Definámoslo así: modernidad de escaparate. Pero, en realidad, el síndrome que Indonesia encarna a escala mundial --como falso camino para salir del subdesarrollo-- tiene muchos ingredientes. Y la mayor parte de ellos coinciden curiosamente con ese paradigma autoritario de desarrollo establecido por Porfirio Díaz a fines del siglo pasado. Los ingredientes son fundamentalmente éstos: 1. Una elite pública modernizadora que se convierte en entusiasta vestal de seguridades científicas de reciente adquisición; 2. Un Estado que sustituye la confiabilidad de sus instituciones con un decisionismo cupular-clientelar que se disfraza de eficiencia pragmática; 3. Un cosmopolitismo frívolo que encarga a las inversiones extranjeras la responsabilidad central de la integración internacional; 4. La incapacidad de imaginar caminos originales construidos en la intersección entre los tiempos del mundo y la propia historia y sus potencialidades; 4. El desprecio fundamental de las elites de gobierno hacia sociedades que habiendo sido manipuladas en el pasado se supone que podrán serlo eternamente; 5. El desarrollo visto como concreción de la ``política correcta'', o sea: la historia como aventura de la sabiduría de los gobernantes; 6. La crónica incapacidad de aprender de la experiencia (propia o ajena) por la fuerza de las seguridades ``científicas'' consideradas de mayor jerarquía que la realidad misma; 7. La indisponibilidad a buscar amplios consensos sociales, vistos siempre como una pérdida de tiempo y una renuncia a los necesarios rigores de la inteligencia.
He aquí --en ese síndrome que hemos llamado indonesio-- el camino seguro a la modernización del subdesarrollo, a la eterna repetición de esos ciclos interminables de esperanza, frustración, excitación y disimulo que constituyen gran parte de historias económicas nacionales que mucho se parecen a formas colectivas de histeria. Esas asombrosas secuencias de Mesías económicos que prometen bienestar y se van finalmente dejando las cajas vacías y una herencia de rencores, conflictos, y problemas irresueltos. Indonesia es hoy la encarnación mejor de la fragilidad estructural (política y económica) que se esconde detrás de los ritos públicos de la modernización a la vuelta de la esquina.
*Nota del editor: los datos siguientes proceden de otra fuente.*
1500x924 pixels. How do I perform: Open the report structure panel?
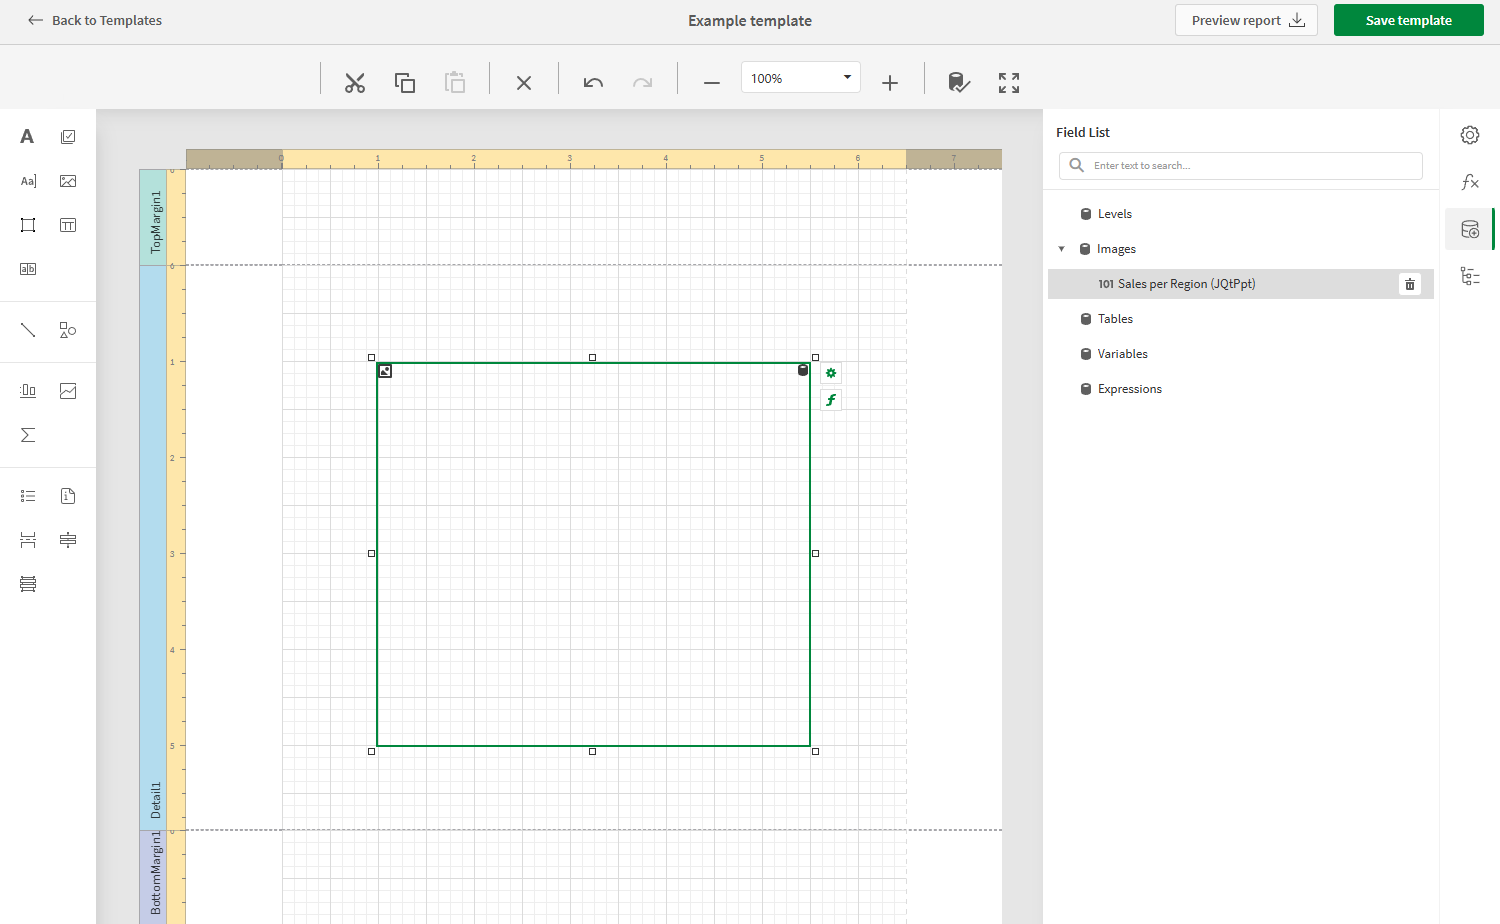click(1469, 276)
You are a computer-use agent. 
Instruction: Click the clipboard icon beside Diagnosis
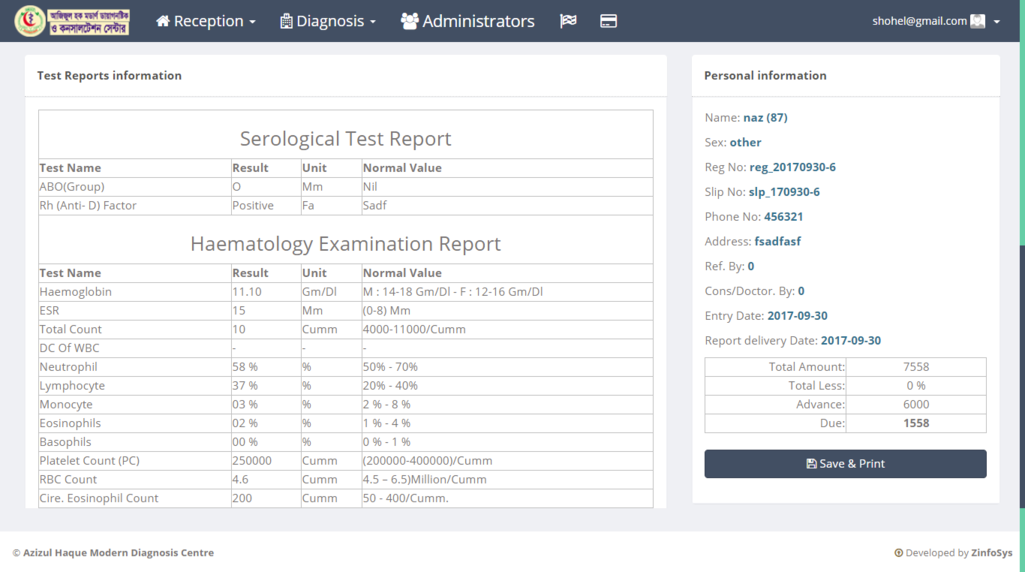[x=286, y=21]
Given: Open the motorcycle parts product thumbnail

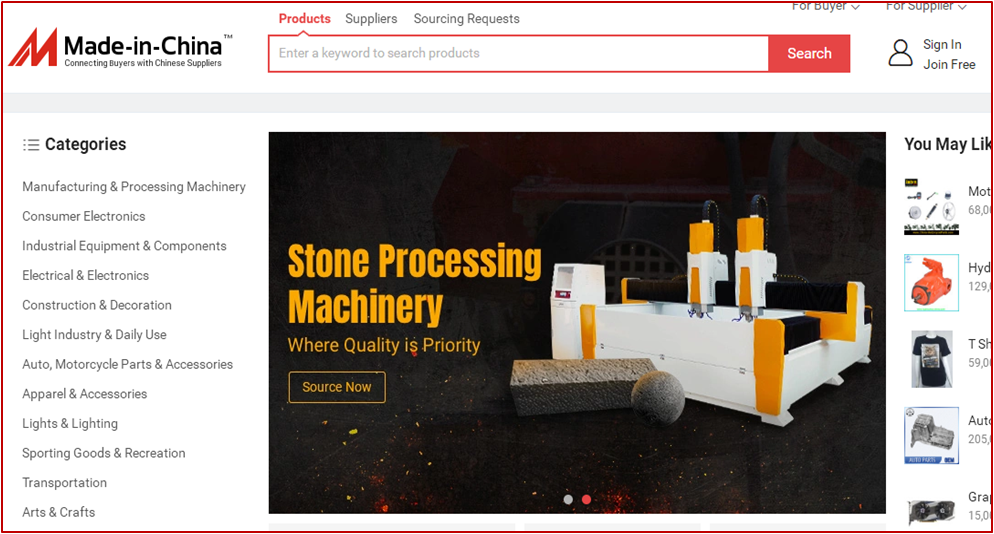Looking at the screenshot, I should (931, 208).
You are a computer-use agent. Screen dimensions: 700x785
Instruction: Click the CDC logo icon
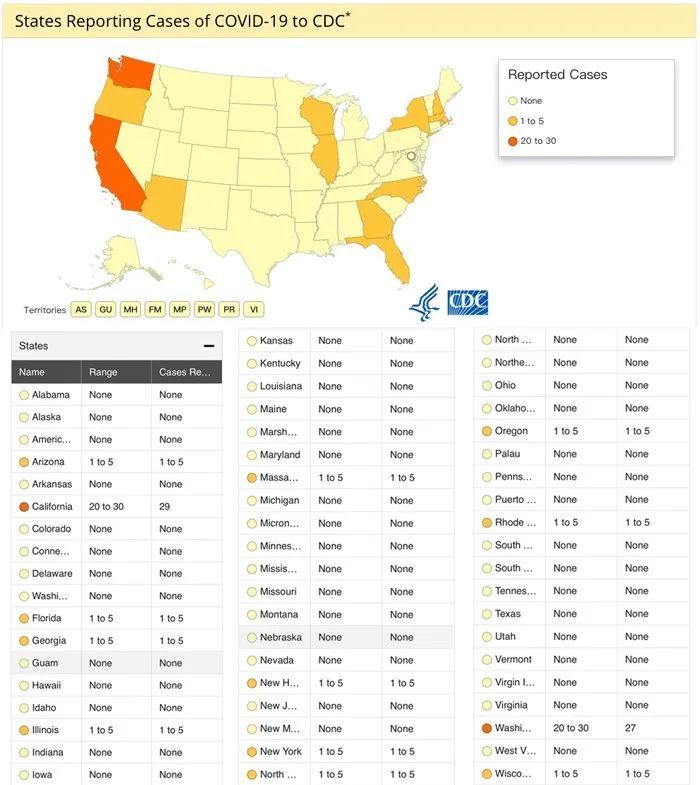click(x=467, y=303)
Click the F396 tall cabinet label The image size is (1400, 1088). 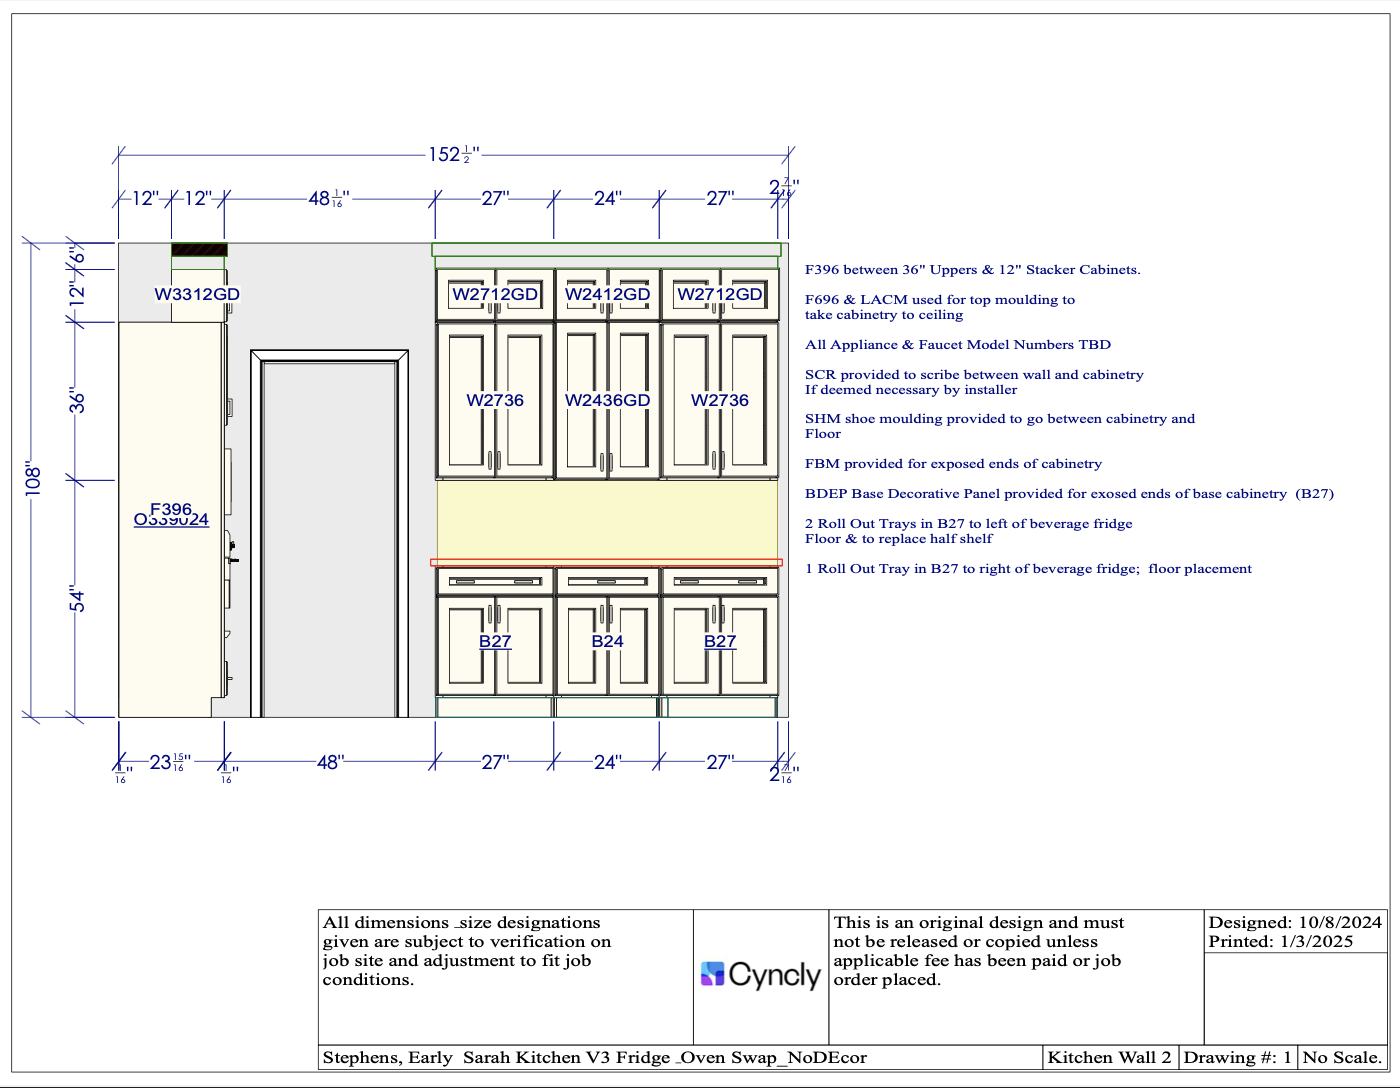click(170, 509)
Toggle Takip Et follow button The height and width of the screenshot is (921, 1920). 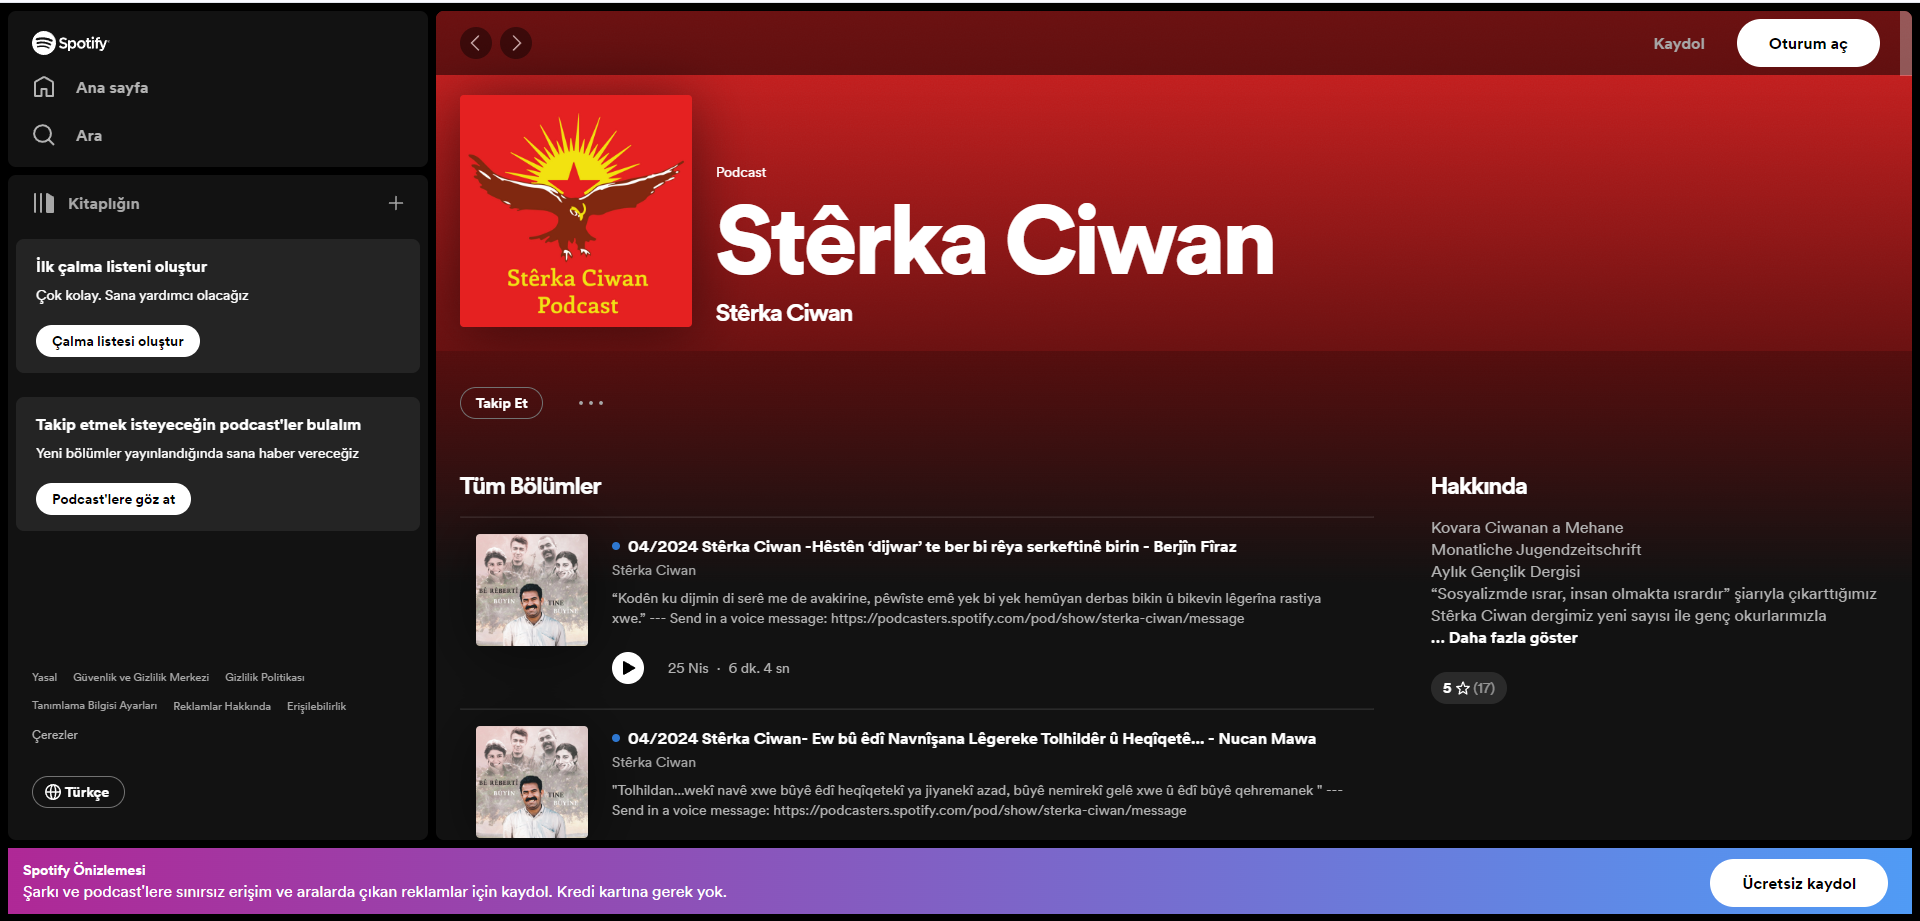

Planteemos el asunto en la forma más descarnada: a los gobiernos no se les puede pedir desarrollo económico y bienestar social. Sólo se les puede pedir una cosa: que consoliden estructuras firmes sobre las cuales el desarrollo (como mezcla de inteligencia y de suerte) pueda resultar posible. Y la mayor de estas estructuras es justamente el Estado. Su organización eficiente, su legitimación social, su dignidad, su estar arriba de las personalidades o de los partidos, son rasgos insustituibles. He ahí el síndrome indonesio: el Estado como rehén de una élite que lo convierte en una mezcla de arma-carnaval para seguridad de sí misma y de sus enmarañadas clientelas. Con consecuencias obvias: sobre estos cimientos institucionales cualquier política económica está destinada al fracaso. No existen (no obstante los mercaderes de milagros --como los llamaba Ommar Khayyam) políticas económicas de efectos seguros; sólo hay estructuras confiables. Y si las políticas que pudieran ser correctas se construyen sobre estructuras frágiles (en síntesis: Estados de baja dignidad y agriculturas de baja eficiencia), el resultado será siempre menor a las expectativas.
Agarrado con las manos en la masa y con el teatrito de la modernidad indonesia en peligro de caerse, ¿qué hace Suharto frente a las salidas de capitales que amenazan al país? Además de juguetear con el Fondo Monetario Internacional, organiza una campaña denominada ``Ama a la rupiah'', obligando prominentes personajes a comprar públicamente las rupiah y deshacerse (con la muerte en el corazón y una estólida sonrisa en los labios) de sus dólares u otras divisas fuertes. O sea, vulgaridad, engaño e hipocresía sobre una capa espesa de vulgaridades, engaños e hipocresías. Y, para completar el escenario, la xenofobia contra una minoría china amada-odiada, que paga ahora las cuentas de muchos años de silencios cómplices. Y así, después de tanta modernidad, resurge la xenofobia como reflejo bárbaro nunca superado. Como expresión de un retroceso cultural ``construido'' para evitar explicaciones dolorosas e incómodas.